RAW_METADATA_MAGIC_NUMBER is used to identify whether this feature is on,
and the message is handled by this feature.

RAW_METADATA_SIZE is added for this feature, and records the size of the
serialised raw Message metadata content.

RAW_METADATA is the serialised raw Message metadata content.

“HEADERS_AND_PAYLOAD” is the original ByteBuf data that contains metadata
and payload.

We put the new added fields before instead of after "HEADERS_AND_PAYLOAD"
 here, this is because

- Firstly , the “raw Message metadata” is an addition for origin protocol
and it can support this new feature without much modification for origin
wire protocol, especially it does not need to serialize/deserialize for the
protobuf-ed `MessageMetadata` build from producer.
- Secondly, if we put new fields after "HEADERS_AND_PAYLOAD" , we can't
know where the offset for new added fields since we don't know the the
length of "PAYLOAD", and also, fields after "PAYLOAD" will change the CRC32
checksum which means we need to recalculate the checksum one more time.

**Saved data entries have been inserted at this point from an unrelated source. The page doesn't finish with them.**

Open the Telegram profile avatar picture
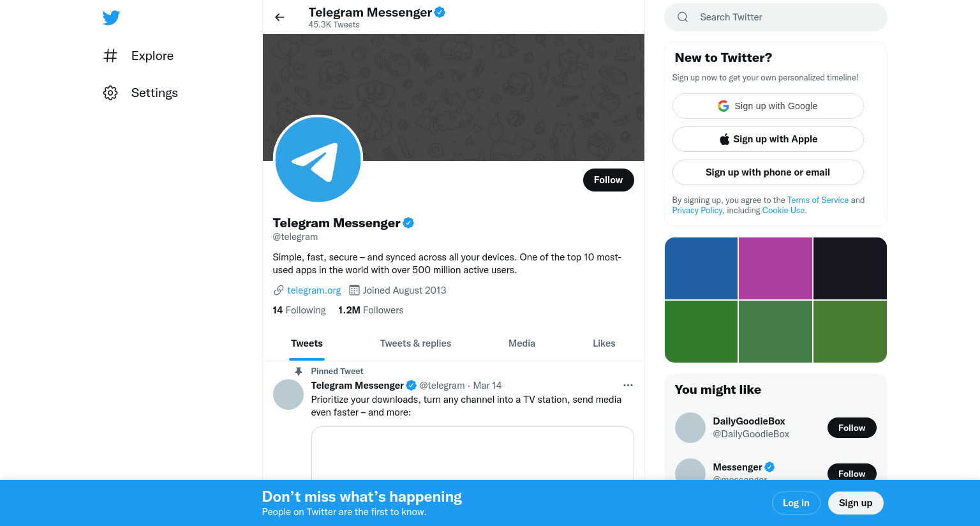980x526 pixels. pyautogui.click(x=318, y=159)
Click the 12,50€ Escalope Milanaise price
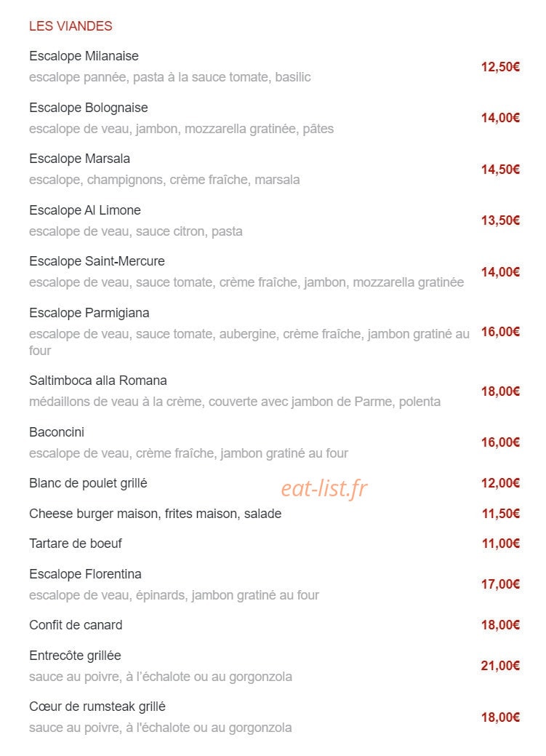Screen dimensions: 546x756 (500, 67)
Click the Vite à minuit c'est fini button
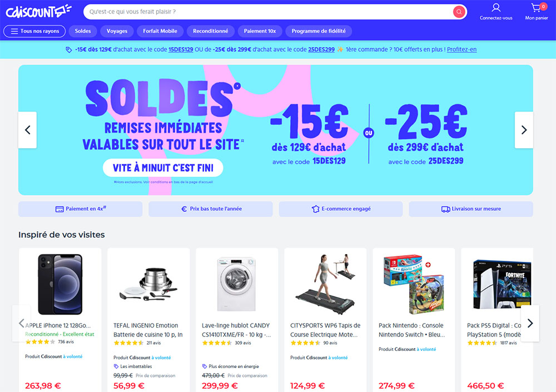 (163, 168)
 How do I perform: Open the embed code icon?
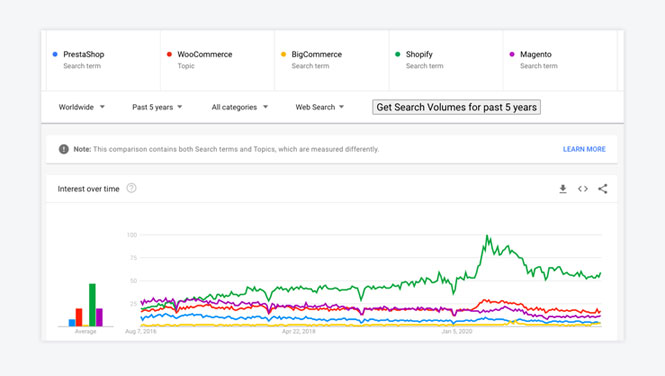[x=583, y=189]
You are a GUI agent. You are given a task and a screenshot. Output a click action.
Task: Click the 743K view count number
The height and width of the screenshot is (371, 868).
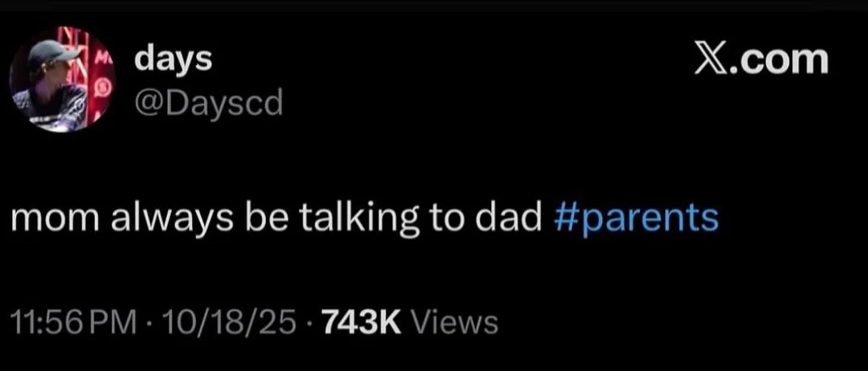pos(360,321)
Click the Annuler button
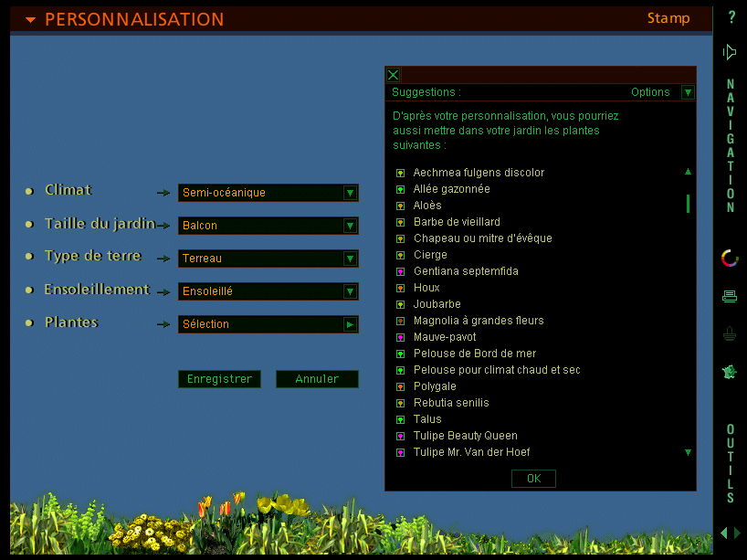Image resolution: width=747 pixels, height=560 pixels. point(317,379)
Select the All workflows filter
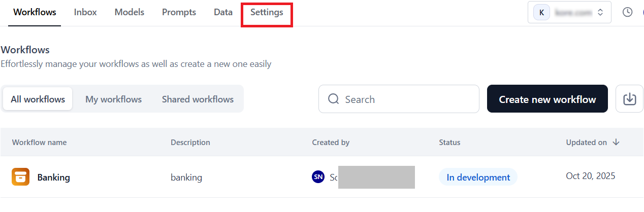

#### 2.3 Message and “raw Message metadata” lifecycle

The message process logic would be like this:

1. Producer client send the original message to broker, and parsed by
“PulsarDecoder”,  only “[HEADERS_AND_PAYLOAD]” left;
2. originally, “[HEADERS_AND_PAYLOAD]” will be write into BookKeeper by
method `asyncAddEntry` in `ManagedLedger`; but now we first add above
“[RAW_METADATA]” and related parts along with “[HEADERS_AND_PAYLOAD]”, then
write the whole ByteBuf into BookKeeper by `asyncAddEntry` ; so the "raw
Message metadata" is kept together with original message in BookKeeper.
3. When some features need to use this “raw Message metadata”, read the new
 BookKeeper “Entry”, and get the raw Message metadata information to serve
the new feature.
4. In this “provide ordered message by time(broker side) sequence” feature,
when a seek-by-time operation passes into the broker, we readout
“broker_timestamp” from “[RAW_METADATA]”.
5. After brokers read BookKeeper Entry out, and before send to the consumer
client, we need to filter out the raw Message metadata related part, and
only return “[HEADERS_AND_PAYLOAD]” part.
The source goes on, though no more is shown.